(Stored dataset items)
+++++

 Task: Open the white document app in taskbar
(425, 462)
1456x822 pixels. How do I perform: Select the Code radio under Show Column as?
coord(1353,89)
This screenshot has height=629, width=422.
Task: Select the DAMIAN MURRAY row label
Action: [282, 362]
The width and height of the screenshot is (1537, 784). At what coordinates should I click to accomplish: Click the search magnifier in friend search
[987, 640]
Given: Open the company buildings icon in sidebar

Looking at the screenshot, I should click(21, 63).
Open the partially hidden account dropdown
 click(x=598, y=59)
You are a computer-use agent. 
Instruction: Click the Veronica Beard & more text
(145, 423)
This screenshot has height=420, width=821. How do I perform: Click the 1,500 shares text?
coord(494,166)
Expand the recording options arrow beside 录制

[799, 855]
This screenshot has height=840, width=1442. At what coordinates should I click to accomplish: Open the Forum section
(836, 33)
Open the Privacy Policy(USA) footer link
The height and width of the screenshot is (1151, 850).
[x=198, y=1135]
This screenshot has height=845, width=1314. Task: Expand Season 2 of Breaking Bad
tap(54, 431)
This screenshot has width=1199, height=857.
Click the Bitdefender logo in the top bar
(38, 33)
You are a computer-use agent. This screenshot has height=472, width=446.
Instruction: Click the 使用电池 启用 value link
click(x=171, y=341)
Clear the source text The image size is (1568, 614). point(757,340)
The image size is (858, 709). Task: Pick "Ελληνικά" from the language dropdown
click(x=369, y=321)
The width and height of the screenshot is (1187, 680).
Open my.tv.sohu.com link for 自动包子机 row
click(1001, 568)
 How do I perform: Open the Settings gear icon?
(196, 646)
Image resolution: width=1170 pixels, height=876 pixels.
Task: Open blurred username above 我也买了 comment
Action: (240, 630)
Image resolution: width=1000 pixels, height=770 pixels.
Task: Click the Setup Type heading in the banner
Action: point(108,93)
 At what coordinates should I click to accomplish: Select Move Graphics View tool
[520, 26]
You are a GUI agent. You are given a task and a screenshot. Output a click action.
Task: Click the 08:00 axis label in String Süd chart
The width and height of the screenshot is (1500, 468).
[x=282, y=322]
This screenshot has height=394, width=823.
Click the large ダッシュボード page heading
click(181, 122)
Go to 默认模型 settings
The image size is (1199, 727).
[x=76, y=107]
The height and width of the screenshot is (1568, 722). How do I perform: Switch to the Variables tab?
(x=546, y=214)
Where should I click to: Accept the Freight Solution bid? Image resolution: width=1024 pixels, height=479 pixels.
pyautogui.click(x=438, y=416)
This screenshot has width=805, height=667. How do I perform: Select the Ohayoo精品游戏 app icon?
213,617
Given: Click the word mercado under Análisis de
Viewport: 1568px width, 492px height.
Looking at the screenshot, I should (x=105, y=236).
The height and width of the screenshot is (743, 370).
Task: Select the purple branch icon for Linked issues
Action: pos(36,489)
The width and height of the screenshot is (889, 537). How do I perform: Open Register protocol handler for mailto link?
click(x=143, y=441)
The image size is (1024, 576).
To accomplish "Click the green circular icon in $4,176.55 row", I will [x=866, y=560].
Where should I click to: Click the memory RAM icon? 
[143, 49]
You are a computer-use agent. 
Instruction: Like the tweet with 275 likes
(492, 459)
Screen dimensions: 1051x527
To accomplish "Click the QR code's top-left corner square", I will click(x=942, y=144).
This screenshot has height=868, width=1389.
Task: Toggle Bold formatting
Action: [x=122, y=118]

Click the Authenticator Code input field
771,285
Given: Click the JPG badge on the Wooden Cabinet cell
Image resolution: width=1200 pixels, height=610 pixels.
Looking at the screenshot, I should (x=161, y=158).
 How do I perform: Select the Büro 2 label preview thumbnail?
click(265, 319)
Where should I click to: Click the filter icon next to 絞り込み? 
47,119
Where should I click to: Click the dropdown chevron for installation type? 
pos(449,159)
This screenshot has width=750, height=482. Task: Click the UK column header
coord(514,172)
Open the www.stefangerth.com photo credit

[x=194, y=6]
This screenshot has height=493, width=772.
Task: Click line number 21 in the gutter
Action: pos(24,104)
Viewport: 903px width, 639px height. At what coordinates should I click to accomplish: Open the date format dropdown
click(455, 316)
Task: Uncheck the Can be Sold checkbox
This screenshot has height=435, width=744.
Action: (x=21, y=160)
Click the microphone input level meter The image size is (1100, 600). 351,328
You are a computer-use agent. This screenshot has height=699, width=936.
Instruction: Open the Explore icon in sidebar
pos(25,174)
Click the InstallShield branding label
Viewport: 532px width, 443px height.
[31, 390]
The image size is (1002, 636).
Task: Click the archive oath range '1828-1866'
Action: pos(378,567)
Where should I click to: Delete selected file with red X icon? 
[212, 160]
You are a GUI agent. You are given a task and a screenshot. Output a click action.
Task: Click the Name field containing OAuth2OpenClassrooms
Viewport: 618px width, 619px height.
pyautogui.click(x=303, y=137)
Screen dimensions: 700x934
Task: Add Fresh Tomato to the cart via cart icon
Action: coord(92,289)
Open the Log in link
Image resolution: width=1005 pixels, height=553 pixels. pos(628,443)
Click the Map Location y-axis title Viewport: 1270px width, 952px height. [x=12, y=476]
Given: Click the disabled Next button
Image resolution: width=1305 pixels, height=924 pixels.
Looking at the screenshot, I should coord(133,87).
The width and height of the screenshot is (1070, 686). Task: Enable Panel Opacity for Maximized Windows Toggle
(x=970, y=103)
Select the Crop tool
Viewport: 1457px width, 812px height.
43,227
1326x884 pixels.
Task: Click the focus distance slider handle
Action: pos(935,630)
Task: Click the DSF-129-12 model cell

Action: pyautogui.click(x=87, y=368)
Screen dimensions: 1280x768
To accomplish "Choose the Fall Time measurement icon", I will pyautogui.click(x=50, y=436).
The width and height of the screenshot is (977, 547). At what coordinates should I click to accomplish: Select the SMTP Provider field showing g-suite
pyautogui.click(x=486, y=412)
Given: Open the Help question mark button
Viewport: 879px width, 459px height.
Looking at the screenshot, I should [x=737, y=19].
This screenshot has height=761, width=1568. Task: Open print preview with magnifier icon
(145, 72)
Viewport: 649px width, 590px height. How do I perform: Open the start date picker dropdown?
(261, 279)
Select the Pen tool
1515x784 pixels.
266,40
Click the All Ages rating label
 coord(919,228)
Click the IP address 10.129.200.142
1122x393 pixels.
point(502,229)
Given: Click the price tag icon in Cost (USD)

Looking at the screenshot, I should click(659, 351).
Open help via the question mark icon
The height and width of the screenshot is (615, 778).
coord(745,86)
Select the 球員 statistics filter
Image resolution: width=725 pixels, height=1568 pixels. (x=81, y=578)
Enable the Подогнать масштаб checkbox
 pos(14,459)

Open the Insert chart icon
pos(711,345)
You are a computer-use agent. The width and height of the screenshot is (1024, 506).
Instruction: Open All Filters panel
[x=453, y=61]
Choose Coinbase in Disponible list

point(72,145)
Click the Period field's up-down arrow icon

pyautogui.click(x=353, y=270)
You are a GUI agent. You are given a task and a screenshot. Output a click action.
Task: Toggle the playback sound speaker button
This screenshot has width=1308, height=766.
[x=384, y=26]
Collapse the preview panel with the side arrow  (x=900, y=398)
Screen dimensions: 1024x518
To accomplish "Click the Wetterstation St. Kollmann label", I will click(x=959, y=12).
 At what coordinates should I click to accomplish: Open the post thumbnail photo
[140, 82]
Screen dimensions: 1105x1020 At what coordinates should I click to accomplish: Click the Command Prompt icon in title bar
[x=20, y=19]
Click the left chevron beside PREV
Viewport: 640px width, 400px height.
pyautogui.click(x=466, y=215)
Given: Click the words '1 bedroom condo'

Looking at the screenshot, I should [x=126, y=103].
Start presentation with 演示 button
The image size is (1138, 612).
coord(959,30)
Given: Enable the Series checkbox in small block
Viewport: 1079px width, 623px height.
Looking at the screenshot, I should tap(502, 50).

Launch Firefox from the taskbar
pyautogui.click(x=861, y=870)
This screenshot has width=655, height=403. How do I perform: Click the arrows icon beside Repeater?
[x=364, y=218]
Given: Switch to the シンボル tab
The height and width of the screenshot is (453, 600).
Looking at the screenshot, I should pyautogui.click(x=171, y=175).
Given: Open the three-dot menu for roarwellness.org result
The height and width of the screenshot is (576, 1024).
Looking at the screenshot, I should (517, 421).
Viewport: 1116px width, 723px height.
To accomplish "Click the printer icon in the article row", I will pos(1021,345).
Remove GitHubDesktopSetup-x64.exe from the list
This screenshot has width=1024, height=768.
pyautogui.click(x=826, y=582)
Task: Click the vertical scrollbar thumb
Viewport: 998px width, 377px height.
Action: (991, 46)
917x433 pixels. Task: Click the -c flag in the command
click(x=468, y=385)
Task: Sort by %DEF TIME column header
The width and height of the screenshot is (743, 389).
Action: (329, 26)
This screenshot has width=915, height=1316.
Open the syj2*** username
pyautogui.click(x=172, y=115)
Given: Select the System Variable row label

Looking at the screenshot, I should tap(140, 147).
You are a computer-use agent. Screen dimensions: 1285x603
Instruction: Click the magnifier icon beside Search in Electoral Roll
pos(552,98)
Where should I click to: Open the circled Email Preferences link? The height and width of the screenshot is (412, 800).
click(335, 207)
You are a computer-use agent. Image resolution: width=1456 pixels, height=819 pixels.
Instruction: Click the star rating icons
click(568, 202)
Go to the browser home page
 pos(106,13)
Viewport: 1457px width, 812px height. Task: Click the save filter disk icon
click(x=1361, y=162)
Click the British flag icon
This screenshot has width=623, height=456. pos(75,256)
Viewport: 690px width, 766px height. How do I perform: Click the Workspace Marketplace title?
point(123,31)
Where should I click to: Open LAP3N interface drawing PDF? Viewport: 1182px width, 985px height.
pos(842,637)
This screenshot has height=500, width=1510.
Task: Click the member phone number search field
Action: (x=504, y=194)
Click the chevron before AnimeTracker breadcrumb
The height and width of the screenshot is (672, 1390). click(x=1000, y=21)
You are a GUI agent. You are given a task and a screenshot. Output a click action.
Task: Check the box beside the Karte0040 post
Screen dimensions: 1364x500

+++++

--- WHAT IS NEEDED ---
Go through the entries above and copy every line containing "computer".

--- SOLUTION TO THIS TASK ---
You are a computer-use agent. 
You are a computer-use agent. This screenshot has height=472, width=446.
You are a computer-use agent. 
You are a computer-use agent. This screenshot has height=699, width=936.
You are a computer-use agent. The width and height of the screenshot is (1024, 506).
You are a computer-use agent. Screen dimensions: 1285x603
You are a computer-use agent. Image resolution: width=1456 pixels, height=819 pixels.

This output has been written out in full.